Texto selecionado ->
'''
Na palavra chagar ("jogar"), ocorre o inverso do metaplasmo de sonorização: um fonema surdo torna-se sonoro. O mesmo ocorre com costa, por "gosta", e "fou", ao invés de "vou".
Nos textos também foram encontrados algumas coisas que podem ser explicadas pelo metaplasmo da sinalefa: o aluno escreveu, por influência da oralidade, comelo, em vez de "comê-lo" e encima, em vez de "em cima".
Conclusão
Como afirma Roulet (1978), "Como se pode ensinar [e aprender] uma língua sem conhecer sua estrutura e o seu funcionamento, bem como os mecanismos que permitem a sua aquisição?" Os professores deveriam ter uma disciplina específica para mostrar-lhes que a escrita não é uma reprodução exata da fala. Essa disciplina deve mostrar-lhes a diferença entre consoantes surdas e sonoras, identificar os pontos de articulação, enfim, ter percepção do que falam para poderem diferenciar a fala da escrita.
'''
Registros extraídos ->
'''
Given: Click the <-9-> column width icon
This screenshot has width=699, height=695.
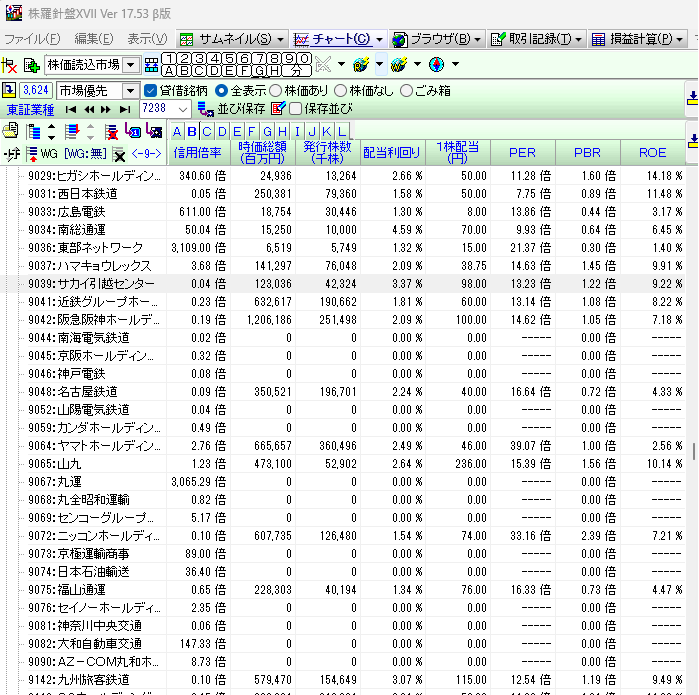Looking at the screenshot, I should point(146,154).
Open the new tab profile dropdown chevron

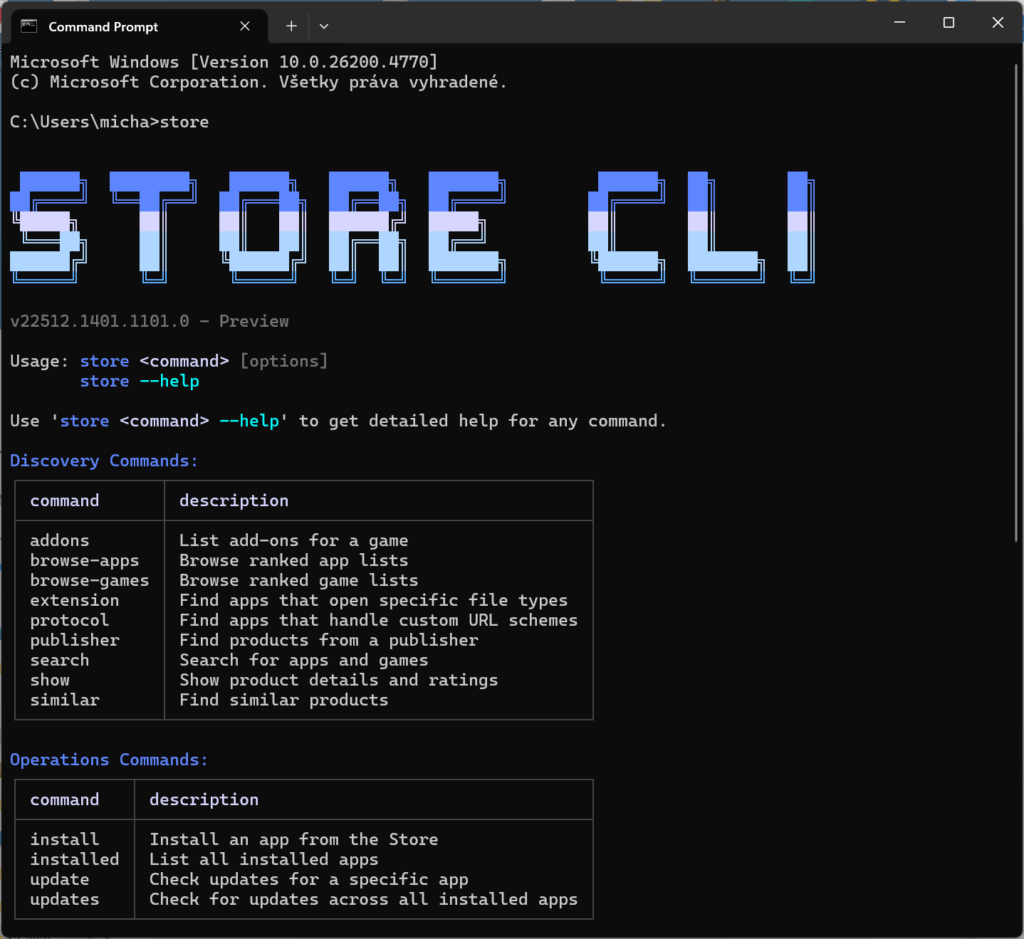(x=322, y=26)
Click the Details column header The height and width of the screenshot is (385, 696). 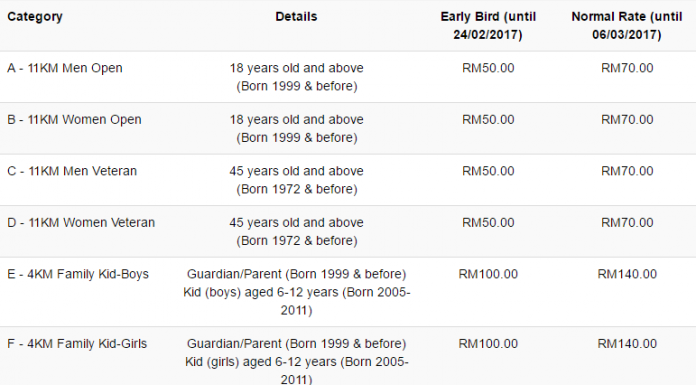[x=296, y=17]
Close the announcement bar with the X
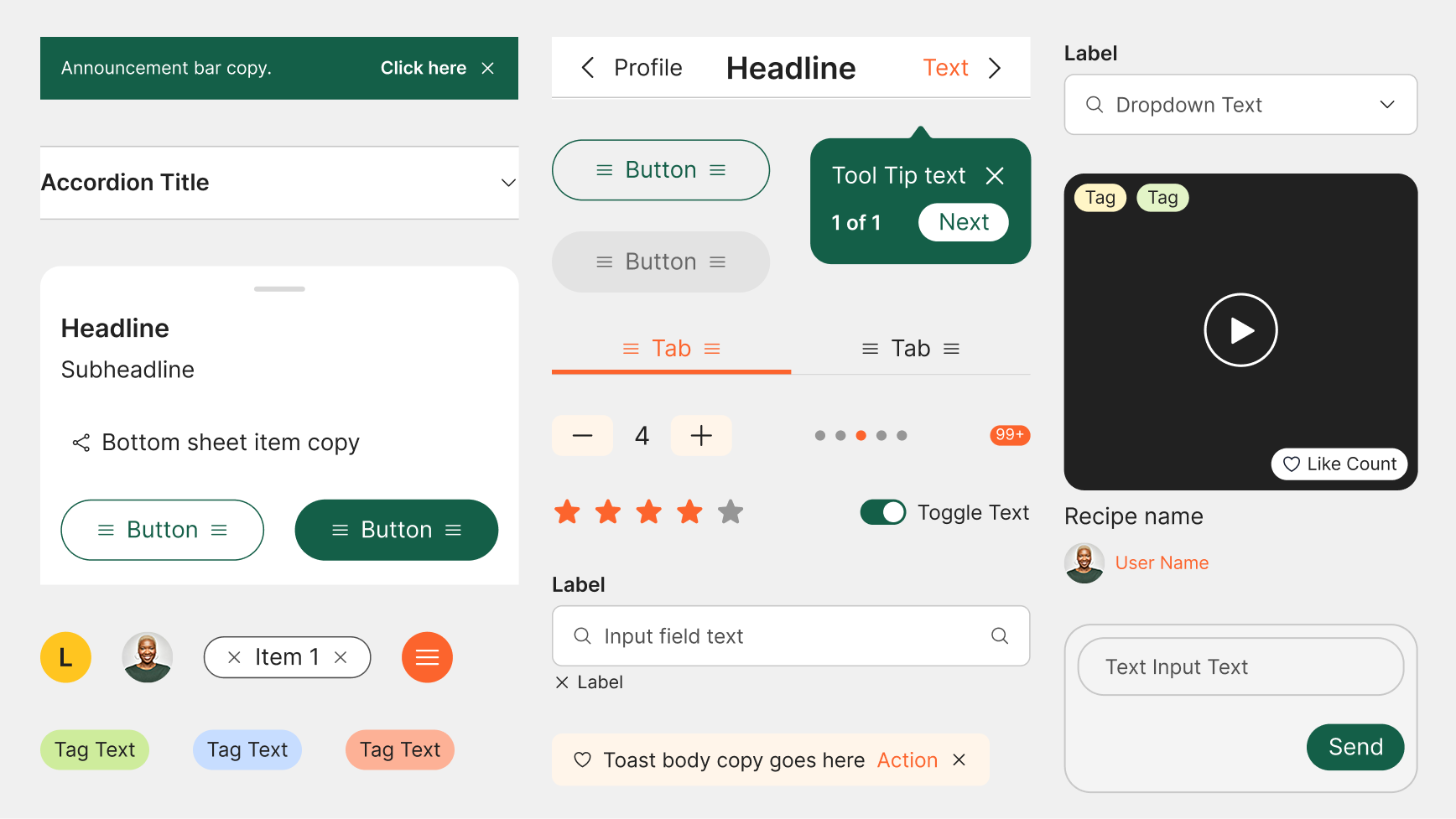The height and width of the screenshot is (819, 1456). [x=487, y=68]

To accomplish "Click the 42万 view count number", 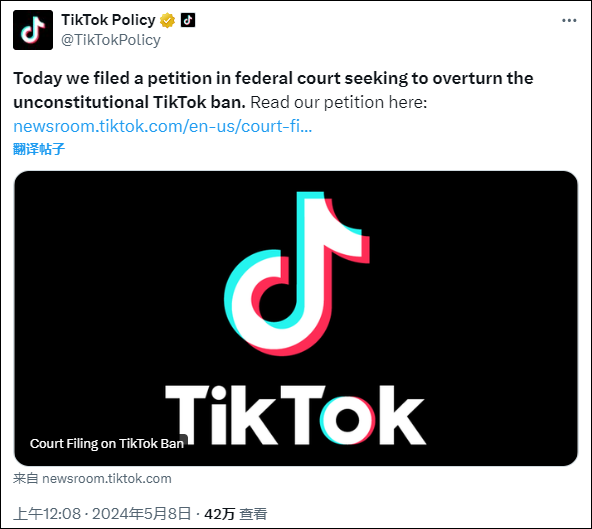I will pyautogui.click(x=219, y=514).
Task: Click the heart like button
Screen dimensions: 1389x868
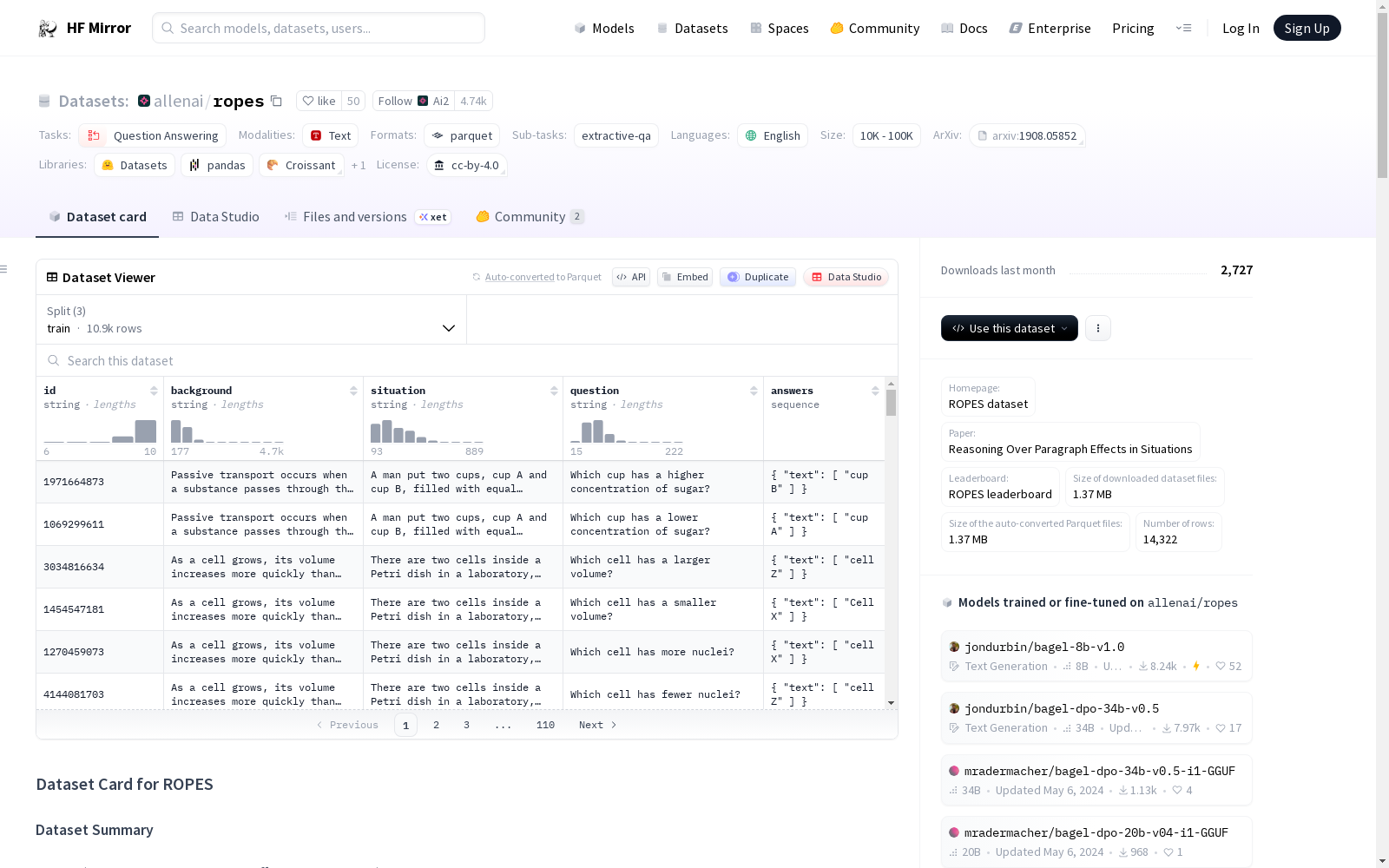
'''
Seu objetivo ->
Retome o texto sobre a influência da fala na escrita dos alunos e dê continuidade a ele a partir da última frase apresentada.

Resultado da tarefa ->
Há também as regras ortográficas que devem ser seguidas e, se não houver uma disciplina específica que mostre a diferença que há entre a fala e a escrita, eles continuarão escrevendo assim, pois a oralidade está mais presente que a escrita em suas vidas.
Referências Bibliográficas
COUTINHO, Ismael de Lima. Pontos de gramática histórica. Rio de Janeiro: Ao livro técnico, 1979.
POERSCH, José Marcelino. Pode-se alfabetizar sem conhecimentos de lingüística? In: TASCA, Maria e POERSCH, José Marcelino. Suportes lingüísticos para a alfabetização. 2. ed. Porto Alegre, 1990, p. 9-41.
ROULET, Eddy. Teorias lingüísticas, gramaticais e ensino de línguas. São Paulo: Pioneira, 1978.
SILVA, Thais Cristófaro. Fonética e fonologia do português. 9. ed. São Paulo: Contexto, 2007
TASCA, Maria e POERSCH, José Marcelino. Suportes lingüísticos para a alfabetização. 2. ed. Porto Alegre, 1990, p. 9-41.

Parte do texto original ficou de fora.